25. The parties acknowledge and agree that the Commission may
publicize the terms of the Agreement and the Order.
26. Teavana represents that the Agreement: (i) Is entered into
freely and voluntarily, without any degree of duress or compulsion
whatsoever; (ii) has been duly authorized; and (iii) constitutes the
valid and binding obligation of Teavana, enforceable against Teavana in
accordance with its terms. The individuals signing the Agreement on
behalf of Teavana represent and warrant that they are duly authorized
by Teavana to execute the Agreement.
27. The signatories represent that they are authorized to execute
this Agreement.
28. The Agreement is governed by the laws of the United States.
29. The Agreement and the Order shall apply to, and be binding
upon, Teavana and each of its parents, successors, transferees, and
assigns, and a violation of the Agreement or Order may subject Teavana,
and each of its parents, successors, transferees, and assigns, to
appropriate legal action.
30. The Agreement and the Order constitute the complete agreement
between the parties on the subject matter contained therein.
31. The Agreement may be used in interpreting the Order.
Understandings, agreements, representations, or interpretations apart
from those contained in the Agreement and the Order may not be used to
vary or contradict their terms. For purposes of construction, the
Agreement shall be deemed to have been drafted by both of the parties
and shall not, therefore, be construed against any party, for that
reason, in any subsequent dispute.
32. The Agreement may not be waived, amended, modified, or
otherwise altered, except as in accordance with the provisions of 16
CFR 1118.20(h). The Agreement may be executed in counterparts.

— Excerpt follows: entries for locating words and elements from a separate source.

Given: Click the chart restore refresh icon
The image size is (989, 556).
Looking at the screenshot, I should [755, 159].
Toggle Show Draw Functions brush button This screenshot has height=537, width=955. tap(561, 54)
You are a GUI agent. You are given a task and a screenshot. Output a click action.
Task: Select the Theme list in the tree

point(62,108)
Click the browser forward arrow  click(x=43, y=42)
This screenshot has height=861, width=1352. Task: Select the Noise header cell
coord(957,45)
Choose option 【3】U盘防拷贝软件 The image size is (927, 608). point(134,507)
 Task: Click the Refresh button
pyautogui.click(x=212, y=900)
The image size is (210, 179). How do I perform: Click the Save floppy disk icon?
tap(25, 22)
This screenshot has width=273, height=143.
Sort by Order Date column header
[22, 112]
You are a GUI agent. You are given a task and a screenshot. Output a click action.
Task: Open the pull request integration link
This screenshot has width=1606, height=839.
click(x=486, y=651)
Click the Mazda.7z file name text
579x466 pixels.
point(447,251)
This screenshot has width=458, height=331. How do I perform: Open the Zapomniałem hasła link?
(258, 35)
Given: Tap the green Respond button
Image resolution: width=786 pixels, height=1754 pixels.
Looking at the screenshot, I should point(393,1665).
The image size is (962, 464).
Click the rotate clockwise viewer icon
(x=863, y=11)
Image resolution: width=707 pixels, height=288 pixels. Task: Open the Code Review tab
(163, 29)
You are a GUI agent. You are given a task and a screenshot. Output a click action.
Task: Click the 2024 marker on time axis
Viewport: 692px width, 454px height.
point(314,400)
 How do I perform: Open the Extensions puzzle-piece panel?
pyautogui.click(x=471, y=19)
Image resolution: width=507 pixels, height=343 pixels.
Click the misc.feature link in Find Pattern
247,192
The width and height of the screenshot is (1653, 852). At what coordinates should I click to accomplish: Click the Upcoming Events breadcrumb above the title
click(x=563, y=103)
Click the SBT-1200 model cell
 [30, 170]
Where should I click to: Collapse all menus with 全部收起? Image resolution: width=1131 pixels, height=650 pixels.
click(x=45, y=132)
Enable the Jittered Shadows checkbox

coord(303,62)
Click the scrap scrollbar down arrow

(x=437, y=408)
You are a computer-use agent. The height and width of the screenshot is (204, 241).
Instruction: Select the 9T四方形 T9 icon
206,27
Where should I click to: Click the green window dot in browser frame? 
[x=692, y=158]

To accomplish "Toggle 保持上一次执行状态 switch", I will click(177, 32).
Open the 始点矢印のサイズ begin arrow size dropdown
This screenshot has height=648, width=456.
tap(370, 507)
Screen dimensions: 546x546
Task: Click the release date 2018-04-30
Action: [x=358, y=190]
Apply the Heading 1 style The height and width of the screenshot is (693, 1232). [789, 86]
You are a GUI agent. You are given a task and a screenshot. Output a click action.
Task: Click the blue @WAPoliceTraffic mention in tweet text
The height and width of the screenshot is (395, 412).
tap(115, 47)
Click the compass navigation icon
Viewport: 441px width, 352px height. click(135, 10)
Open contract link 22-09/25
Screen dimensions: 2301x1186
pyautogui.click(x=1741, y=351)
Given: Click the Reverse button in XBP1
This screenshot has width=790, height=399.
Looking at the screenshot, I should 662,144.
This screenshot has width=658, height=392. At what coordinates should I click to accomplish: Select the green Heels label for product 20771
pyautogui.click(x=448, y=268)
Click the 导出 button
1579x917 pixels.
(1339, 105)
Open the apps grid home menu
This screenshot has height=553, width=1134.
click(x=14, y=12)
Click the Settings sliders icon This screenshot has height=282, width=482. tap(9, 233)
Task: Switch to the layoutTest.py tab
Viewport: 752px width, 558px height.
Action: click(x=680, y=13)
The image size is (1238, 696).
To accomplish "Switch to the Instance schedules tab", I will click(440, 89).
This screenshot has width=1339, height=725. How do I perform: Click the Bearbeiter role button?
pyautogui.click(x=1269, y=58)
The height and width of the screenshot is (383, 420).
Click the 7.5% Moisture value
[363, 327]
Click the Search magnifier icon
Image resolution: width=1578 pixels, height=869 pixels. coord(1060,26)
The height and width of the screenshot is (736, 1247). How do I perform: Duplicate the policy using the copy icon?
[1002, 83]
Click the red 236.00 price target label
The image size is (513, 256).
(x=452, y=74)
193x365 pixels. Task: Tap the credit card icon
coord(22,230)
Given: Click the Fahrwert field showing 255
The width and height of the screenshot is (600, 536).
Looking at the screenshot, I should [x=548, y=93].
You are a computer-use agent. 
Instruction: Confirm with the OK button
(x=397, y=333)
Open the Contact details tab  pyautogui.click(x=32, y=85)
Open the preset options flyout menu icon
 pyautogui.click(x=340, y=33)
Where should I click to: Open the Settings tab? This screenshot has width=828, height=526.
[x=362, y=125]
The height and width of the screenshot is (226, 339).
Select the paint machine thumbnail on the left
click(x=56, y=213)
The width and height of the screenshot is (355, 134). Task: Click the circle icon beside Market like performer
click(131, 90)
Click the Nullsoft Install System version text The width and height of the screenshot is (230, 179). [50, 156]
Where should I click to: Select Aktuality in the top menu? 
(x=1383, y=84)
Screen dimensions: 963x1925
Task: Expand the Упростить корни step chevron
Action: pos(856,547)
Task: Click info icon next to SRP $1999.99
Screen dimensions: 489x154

33. If any provision of the Agreement or the Order is held to be
illegal, invalid, or unenforceable under present or future laws
effective during the terms of the Agreement and the Order, such
provision shall be fully severable. The balance of the Agreement and
the Order shall remain in full force and effect, unless the Commission
and Teavana agree in writing that severing the provision materially
affects the purpose of the Agreement and the Order.
TEAVANA CORPORATION
Dated: May 19, 2016
By:--------------------------------------------------------------------
Bernard Acoca
President, Teavana Corporation
Dated: May 19, 2016
By:--------------------------------------------------------------------
Georgia C. Ravitz
Arent Fox LLP
1717 K Street, NW
Washington, D.C. 20006-5344
Counsel to Teavana Corporation
U.S. CONSUMER PRODUCT SAFETY COMMISSION
Mary T. Boyle
Acting General Counsel
Mary B. Murphy
Assistant General Counsel
Dated: May 19, 2016
By:--------------------------------------------------------------------
Leah Wade
Trial Attorney
Division of Compliance
Office of the General Counsel
UNITED STATES OF AMERICA CONSUMER PRODUCT SAFETY COMMISSION
In the Matter of: TEAVANA CORPORATION, CPSC Docket No.: 16-C0003
ORDER
Upon consideration of the Settlement Agreement entered into
between Teavana Corporation (``Teavana''), and the U.S. Consumer
Product Safety Commission (``Commission''), and the Commission
having jurisdiction over the subject matter and over Teavana, and it
appearing that the Settlement Agreement and the Order are in the
public interest, it is:
ORDERED that the Settlement Agreement be, and is, hereby,
accepted; and it is
FURTHER ORDERED that Teavana shall comply with the terms of the
Settlement Agreement and shall pay a civil penalty in the amount of
three million, seven hundred fifty thousand U.S. dollars (US
$3,750,000) within thirty (30) days after service of the
Commission's final Order accepting the Settlement Agreement. The
payment shall be made by electronic wire transfer to the Commission
via: https://www.pay.gov. Upon the failure of Teavana to make the
foregoing payment when due, interest on the unpaid amount shall
accrue and be paid by Teavana at the federal legal rate of interest
set forth at 28 U.S.C. 1961(a) and (b). If Teavana fails to make
such payment or to comply in full with any other provision of the
Settlement Agreement, such conduct will be considered a violation of
the Settlement Agreement and Order.
Provisionally accepted and provisional Order issued on the 27th
day of May, 2016.
BY ORDER OF THE COMMISSION:
Todd A. Stevenson,
Secretary, U.S. Consumer Product Safety Commission.